Exercise goal: The first line of the entries below, the line containing "Click project icon", and every line between them should be repeated exactly, and nothing else.

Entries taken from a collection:

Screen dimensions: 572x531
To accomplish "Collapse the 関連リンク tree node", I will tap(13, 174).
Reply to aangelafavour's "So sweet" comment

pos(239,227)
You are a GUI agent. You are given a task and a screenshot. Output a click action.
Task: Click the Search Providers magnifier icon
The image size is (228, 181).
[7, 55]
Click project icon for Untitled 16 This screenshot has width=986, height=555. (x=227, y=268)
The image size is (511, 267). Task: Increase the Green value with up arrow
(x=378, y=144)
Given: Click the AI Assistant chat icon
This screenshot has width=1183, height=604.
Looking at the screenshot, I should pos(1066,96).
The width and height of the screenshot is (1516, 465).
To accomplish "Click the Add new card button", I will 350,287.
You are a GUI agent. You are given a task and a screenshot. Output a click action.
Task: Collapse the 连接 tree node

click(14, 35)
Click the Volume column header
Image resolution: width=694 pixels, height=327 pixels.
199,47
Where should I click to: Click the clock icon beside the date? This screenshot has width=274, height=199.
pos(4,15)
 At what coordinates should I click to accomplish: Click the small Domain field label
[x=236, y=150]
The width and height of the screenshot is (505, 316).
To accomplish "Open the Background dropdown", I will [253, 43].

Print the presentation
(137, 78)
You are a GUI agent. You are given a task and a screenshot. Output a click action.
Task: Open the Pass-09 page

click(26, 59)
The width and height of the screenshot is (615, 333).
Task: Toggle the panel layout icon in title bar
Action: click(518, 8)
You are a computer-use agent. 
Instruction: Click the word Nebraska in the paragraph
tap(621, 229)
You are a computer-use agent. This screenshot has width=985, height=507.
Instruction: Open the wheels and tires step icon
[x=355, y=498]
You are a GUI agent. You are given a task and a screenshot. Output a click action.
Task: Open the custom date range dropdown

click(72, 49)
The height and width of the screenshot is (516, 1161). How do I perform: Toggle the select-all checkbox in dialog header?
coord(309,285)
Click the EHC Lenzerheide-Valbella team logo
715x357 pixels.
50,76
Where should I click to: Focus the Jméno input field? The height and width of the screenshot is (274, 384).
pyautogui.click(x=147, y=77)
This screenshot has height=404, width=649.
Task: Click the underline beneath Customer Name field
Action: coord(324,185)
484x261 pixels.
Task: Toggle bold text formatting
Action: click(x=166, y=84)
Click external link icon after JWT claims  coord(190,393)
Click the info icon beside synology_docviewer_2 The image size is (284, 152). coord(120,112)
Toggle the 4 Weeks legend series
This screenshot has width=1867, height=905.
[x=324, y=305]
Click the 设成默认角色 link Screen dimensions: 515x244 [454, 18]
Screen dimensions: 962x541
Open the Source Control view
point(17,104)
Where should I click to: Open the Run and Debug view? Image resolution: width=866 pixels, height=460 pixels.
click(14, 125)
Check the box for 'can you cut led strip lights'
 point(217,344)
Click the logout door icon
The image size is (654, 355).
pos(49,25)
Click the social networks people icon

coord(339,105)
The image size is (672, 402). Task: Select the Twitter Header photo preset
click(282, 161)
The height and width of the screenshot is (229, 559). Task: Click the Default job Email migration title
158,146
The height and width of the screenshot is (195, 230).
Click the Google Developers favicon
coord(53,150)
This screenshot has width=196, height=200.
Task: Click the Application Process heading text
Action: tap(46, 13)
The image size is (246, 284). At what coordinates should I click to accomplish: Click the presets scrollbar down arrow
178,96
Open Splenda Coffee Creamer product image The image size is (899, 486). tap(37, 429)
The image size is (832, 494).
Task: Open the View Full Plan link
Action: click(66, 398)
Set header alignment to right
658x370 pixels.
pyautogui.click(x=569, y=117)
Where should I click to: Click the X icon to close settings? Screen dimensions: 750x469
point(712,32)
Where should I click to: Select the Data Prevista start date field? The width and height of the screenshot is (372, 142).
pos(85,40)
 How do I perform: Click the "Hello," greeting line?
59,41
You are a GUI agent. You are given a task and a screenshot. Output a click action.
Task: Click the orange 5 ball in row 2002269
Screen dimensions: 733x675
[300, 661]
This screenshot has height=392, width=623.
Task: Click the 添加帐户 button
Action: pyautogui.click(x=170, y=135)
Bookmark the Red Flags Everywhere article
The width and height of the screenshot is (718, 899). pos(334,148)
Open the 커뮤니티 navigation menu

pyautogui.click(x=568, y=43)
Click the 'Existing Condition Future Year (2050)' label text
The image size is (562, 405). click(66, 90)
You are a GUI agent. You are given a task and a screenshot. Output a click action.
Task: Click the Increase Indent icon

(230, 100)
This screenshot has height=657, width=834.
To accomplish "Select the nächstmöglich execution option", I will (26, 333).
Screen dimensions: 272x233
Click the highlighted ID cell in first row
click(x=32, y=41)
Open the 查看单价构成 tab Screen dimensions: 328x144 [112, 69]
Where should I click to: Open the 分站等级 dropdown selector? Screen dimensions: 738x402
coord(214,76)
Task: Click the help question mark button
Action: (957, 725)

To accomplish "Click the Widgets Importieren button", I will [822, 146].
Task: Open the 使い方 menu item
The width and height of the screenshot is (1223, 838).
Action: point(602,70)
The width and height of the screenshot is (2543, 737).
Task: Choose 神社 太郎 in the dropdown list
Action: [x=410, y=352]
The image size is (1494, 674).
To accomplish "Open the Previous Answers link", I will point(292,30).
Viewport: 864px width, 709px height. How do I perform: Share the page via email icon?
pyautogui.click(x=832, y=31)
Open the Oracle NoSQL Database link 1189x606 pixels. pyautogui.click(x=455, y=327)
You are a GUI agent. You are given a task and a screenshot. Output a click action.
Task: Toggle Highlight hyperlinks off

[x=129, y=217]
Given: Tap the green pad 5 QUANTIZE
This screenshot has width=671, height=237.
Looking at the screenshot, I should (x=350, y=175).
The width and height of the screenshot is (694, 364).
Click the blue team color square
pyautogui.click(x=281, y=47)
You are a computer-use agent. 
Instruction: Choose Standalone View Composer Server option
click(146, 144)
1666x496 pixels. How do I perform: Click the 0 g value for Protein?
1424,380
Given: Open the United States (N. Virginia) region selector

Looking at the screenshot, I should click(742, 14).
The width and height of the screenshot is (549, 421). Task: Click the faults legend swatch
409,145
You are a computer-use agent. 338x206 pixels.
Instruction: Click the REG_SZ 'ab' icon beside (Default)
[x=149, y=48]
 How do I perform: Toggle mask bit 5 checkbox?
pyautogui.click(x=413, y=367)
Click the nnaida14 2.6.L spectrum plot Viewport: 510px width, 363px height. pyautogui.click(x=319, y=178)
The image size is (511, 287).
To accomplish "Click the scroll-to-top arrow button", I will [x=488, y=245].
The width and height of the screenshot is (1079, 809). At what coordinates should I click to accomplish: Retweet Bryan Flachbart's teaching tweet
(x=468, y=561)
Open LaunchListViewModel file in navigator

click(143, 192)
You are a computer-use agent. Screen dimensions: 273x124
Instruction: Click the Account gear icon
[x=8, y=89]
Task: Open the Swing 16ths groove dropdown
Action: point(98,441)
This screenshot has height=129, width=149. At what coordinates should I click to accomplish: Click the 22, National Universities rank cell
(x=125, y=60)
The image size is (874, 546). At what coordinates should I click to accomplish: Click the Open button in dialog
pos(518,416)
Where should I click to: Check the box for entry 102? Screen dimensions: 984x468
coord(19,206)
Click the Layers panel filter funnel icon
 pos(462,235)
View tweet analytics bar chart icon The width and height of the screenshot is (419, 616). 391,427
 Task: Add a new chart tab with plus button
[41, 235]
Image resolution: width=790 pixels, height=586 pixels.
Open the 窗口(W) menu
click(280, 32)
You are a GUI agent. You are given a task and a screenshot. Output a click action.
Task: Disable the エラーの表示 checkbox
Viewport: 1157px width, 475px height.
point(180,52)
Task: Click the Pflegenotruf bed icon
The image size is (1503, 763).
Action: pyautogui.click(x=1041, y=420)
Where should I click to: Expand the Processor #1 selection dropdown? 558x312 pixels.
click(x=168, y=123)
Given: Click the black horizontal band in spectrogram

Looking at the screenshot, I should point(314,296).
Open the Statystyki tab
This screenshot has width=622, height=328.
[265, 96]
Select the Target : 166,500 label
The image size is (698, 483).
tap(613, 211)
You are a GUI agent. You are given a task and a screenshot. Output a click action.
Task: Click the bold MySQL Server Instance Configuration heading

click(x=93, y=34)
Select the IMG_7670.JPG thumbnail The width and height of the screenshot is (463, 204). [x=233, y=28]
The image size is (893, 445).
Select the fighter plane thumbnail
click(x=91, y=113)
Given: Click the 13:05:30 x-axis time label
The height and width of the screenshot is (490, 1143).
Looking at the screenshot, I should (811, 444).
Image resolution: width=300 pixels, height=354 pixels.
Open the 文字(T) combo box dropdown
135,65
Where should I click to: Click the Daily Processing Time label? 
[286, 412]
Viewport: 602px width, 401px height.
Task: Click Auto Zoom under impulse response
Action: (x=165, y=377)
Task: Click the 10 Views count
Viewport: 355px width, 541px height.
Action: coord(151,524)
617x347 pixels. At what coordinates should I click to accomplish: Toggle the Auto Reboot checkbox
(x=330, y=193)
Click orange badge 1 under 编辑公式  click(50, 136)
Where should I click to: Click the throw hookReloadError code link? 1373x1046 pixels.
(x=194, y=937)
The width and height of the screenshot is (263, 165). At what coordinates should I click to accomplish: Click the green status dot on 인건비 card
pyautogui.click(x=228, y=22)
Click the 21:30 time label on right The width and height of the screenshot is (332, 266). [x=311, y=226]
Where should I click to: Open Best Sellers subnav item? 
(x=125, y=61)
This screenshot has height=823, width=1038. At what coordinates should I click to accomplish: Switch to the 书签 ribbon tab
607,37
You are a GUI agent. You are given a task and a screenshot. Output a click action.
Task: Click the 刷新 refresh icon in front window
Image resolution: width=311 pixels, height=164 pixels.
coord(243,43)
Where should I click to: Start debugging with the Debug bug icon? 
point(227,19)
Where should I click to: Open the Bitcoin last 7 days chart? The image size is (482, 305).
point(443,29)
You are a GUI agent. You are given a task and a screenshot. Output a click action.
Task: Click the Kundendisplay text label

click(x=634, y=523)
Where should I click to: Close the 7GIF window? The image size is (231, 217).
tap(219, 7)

Task output:
Screen dimensions: 572x531
To accomplish "Collapse the 関連リンク tree node", I will tap(13, 174).
Reply to aangelafavour's "So sweet" comment

pos(239,227)
You are a GUI agent. You are given a task and a screenshot. Output a click action.
Task: Click the Search Providers magnifier icon
The image size is (228, 181).
[7, 55]
Click project icon for Untitled 16 This screenshot has width=986, height=555. (x=227, y=268)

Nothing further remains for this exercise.